I mainly agree with Pete and your physics classes. Your plumber needs to do a bit of arithmetic, unless he has invented a perfect insulator.It seems he is confusing the question of whether it takes more heat to heat cool water than hot water, with the question of whether you can keep it hot without spending heat all the time, or get it hot in the first place without spending just as much heat as heating it before use.
Consider:
You have a mass of water at low temperature. it takes say 5 MJ to heat it to your needs. No one gives you free hot water; you spend those 5MJ as a basic given, whther you do it yesterday or today.
OK?
Suppose you do it today,pretty quickly, and as the last Joule slots in, you get into your bath.
Cost: 5 MJ. (pretty near anyway!)
Or you heated it this morning and take your bath this evening. The water is perhaps 20 degrees cooler than this morning, so (ugh!) you first heat it again. Bill say an extra 3 MJ, that being how fast the heat got lost from morning to evening, but fastest in the morning, when the water was hot!

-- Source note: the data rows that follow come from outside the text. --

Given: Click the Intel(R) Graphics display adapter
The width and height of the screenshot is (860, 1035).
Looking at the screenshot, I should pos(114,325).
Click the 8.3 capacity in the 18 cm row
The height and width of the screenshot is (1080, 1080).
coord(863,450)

But, says plumber, you silly sausage you! You were wasting 3MJ just to heat up your water! Leave your geyser on in the morning and come home to free hot water! No three MJ!
What WOULD we do without these professionals to help us?
You are ahead of me aren't you? (I HOPE!)
Keeping the water warm required the same amount of heat as you lost anyway (unless your plumber had invented a geyser that doesn't lose heat while the electricity is switched on!)
Right?
PLUS...!!!
In fact, you wre losing heat throughout the day from HOT water, not water that on average was just warm!
Your evening bill will be a lot more than 3MJ!
I hope you get this; I see alarming symptoms that sggest that the system is acting up agian!